**INPUT:**
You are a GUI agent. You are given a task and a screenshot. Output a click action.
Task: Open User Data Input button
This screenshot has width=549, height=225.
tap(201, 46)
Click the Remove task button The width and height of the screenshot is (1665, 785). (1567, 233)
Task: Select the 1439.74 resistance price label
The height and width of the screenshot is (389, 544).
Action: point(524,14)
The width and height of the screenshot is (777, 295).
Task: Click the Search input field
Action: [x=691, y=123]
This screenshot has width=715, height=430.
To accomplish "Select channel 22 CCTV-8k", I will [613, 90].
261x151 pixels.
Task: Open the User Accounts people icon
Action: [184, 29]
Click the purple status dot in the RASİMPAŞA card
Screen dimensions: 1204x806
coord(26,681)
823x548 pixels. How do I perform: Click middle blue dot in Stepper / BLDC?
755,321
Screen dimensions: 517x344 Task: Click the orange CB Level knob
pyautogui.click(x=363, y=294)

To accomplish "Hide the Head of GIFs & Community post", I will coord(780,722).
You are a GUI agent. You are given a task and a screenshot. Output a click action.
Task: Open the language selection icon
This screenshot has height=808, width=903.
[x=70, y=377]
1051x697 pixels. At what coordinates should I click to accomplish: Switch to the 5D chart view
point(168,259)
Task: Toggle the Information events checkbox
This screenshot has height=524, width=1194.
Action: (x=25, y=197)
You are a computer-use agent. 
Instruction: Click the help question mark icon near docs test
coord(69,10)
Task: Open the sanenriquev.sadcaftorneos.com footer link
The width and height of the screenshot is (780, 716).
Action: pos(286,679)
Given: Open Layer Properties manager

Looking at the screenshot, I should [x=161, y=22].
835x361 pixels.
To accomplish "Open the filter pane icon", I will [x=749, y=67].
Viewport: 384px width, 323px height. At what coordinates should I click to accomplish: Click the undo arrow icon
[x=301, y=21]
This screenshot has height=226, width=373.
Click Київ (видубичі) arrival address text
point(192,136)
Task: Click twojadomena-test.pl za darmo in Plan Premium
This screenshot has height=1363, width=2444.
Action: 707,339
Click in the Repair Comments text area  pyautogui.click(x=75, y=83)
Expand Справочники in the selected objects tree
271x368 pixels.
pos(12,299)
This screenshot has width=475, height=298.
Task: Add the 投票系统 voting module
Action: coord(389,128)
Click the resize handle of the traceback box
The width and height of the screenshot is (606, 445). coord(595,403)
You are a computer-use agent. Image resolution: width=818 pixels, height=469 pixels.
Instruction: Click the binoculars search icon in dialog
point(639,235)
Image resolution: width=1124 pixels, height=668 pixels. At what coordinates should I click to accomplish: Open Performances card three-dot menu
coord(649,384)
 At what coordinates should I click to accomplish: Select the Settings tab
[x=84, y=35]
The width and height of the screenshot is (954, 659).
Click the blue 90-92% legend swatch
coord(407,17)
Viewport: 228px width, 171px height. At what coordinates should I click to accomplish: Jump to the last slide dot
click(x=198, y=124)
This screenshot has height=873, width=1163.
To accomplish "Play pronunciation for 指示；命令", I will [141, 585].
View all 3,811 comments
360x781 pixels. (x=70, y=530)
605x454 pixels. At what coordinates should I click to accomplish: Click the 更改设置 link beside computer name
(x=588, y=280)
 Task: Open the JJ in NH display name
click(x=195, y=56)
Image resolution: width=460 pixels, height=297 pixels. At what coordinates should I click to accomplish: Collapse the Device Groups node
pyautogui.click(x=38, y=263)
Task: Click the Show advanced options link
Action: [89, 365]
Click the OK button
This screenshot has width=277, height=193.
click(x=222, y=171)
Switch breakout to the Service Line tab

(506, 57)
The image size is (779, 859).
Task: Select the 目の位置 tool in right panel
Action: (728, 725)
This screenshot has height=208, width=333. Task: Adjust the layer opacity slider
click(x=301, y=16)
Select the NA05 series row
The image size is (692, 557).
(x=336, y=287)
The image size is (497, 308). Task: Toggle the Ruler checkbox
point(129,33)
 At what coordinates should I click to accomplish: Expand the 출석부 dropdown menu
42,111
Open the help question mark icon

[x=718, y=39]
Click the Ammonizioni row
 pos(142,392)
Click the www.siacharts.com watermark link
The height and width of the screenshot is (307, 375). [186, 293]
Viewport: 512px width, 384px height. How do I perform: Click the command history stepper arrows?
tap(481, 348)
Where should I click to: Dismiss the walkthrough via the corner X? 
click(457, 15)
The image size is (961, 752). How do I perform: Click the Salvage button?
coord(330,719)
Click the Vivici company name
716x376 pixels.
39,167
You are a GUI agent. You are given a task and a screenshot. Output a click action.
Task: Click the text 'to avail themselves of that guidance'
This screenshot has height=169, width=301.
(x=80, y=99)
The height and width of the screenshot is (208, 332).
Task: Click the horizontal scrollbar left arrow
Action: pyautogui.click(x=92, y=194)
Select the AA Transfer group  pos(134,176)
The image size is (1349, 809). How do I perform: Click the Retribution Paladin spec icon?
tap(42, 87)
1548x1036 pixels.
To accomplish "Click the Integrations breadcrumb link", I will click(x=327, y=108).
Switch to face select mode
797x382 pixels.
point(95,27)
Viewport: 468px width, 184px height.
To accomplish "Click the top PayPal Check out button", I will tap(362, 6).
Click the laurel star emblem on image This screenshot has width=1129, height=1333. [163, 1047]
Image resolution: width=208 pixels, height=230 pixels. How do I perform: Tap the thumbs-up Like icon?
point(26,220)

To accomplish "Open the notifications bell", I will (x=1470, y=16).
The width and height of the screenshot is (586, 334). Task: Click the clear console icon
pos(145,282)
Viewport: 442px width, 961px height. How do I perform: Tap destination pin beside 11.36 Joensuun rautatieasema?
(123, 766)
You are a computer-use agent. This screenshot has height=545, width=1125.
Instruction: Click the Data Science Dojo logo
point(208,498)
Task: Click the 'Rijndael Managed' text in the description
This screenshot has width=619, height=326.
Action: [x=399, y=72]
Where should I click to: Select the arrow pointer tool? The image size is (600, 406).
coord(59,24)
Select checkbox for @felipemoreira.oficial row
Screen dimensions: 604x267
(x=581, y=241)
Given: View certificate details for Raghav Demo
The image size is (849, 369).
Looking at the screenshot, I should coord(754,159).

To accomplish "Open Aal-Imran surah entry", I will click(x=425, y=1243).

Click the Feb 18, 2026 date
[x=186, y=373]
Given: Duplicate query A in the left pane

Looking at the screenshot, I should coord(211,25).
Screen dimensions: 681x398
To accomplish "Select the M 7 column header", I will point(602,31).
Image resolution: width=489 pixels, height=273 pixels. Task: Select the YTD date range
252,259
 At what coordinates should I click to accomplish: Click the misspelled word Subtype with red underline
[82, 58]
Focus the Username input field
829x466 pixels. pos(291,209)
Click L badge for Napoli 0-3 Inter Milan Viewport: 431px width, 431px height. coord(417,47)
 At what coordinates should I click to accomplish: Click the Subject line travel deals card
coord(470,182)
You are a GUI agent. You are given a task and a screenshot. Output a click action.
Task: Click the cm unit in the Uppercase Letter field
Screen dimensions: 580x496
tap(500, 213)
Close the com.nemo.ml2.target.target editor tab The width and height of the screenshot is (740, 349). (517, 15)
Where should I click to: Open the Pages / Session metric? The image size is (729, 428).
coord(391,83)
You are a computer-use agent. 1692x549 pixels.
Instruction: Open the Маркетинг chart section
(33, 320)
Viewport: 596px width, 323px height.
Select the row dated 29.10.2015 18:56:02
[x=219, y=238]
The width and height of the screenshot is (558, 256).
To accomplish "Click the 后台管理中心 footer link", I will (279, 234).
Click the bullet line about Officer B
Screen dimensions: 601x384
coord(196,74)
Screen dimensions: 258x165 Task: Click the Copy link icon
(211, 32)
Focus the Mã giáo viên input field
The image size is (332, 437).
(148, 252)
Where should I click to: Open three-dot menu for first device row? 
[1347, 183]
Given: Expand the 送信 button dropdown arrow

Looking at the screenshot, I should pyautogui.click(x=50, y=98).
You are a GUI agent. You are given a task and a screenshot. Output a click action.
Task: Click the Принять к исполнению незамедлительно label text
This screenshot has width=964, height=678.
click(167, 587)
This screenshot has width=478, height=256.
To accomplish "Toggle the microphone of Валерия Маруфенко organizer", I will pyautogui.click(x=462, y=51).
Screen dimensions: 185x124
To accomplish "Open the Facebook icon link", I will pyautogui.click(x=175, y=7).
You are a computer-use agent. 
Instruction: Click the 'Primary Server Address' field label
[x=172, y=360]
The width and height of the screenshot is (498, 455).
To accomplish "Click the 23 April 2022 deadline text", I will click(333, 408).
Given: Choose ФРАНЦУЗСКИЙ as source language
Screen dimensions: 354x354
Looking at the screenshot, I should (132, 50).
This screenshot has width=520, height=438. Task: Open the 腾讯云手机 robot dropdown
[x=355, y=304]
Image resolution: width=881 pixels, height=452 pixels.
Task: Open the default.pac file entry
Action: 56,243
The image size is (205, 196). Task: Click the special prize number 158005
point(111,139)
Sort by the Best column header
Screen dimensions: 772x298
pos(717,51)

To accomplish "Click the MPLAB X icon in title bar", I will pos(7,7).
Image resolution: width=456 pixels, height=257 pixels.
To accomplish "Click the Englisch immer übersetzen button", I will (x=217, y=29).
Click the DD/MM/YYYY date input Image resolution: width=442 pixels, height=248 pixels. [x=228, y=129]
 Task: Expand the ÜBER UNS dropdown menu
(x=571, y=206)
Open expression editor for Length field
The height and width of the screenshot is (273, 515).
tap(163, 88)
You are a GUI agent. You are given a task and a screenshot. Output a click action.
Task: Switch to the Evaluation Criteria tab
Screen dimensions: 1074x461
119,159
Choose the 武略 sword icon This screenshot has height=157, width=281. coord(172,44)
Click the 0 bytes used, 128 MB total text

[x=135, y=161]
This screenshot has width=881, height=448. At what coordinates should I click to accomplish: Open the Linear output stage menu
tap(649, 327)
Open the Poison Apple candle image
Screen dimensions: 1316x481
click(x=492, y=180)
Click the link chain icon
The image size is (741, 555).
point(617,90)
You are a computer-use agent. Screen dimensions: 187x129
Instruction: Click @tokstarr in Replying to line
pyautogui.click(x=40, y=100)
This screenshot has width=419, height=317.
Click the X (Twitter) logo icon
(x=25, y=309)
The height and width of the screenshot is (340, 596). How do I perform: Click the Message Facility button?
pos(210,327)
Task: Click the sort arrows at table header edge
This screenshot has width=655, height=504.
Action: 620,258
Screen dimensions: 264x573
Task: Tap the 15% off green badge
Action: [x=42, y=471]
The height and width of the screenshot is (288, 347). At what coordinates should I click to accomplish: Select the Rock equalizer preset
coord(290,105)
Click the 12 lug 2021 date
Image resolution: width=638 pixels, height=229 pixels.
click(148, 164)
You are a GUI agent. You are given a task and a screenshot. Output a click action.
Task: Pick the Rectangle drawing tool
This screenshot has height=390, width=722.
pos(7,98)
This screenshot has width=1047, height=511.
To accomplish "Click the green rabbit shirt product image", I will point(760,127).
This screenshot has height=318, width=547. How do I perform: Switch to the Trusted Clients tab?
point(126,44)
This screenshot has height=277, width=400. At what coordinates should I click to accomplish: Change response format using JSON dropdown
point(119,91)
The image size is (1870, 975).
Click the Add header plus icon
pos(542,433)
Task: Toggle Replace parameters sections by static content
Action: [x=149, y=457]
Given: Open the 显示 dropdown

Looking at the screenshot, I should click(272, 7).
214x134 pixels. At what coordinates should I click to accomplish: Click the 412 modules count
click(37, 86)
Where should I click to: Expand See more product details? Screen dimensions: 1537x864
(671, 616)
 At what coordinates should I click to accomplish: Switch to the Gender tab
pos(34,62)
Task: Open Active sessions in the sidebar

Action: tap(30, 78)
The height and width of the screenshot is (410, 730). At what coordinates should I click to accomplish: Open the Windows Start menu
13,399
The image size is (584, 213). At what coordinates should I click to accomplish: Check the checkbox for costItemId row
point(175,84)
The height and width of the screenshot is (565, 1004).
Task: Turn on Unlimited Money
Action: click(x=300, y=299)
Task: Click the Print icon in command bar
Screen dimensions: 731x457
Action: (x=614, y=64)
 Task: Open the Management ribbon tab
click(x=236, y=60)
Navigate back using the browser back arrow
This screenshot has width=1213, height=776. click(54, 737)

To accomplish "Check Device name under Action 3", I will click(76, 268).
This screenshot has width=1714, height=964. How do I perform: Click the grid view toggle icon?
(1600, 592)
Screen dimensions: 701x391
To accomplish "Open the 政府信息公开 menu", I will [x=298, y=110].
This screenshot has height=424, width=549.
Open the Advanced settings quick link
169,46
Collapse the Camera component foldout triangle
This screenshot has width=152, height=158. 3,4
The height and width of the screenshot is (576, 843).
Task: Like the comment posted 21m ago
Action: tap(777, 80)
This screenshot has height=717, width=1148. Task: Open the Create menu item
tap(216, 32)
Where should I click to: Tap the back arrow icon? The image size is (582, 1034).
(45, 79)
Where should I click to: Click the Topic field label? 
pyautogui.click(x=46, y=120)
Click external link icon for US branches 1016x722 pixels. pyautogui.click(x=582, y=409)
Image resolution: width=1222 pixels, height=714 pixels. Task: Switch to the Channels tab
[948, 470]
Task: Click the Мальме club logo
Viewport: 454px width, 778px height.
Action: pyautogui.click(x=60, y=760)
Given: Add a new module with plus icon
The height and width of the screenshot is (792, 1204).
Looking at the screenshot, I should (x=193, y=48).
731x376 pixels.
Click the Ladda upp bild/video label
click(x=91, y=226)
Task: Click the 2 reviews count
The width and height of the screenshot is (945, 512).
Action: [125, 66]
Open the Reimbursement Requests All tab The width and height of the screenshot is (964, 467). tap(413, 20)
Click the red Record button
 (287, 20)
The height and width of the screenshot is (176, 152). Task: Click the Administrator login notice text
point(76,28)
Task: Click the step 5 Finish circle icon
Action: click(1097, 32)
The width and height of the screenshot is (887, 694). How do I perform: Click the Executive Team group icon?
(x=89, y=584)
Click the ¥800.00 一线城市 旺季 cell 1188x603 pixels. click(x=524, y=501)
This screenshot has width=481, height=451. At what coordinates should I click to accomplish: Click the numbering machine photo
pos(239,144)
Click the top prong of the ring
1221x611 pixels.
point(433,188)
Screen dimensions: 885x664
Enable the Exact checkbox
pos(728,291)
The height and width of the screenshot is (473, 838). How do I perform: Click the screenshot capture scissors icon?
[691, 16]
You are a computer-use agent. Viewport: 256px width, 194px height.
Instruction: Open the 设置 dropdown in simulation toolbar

**TRY IT:** Report all lines in the records that include the string "language".

**TASK OUTPUT:**
Task: Open the language selection icon
Given: Choose ФРАНЦУЗСКИЙ as source language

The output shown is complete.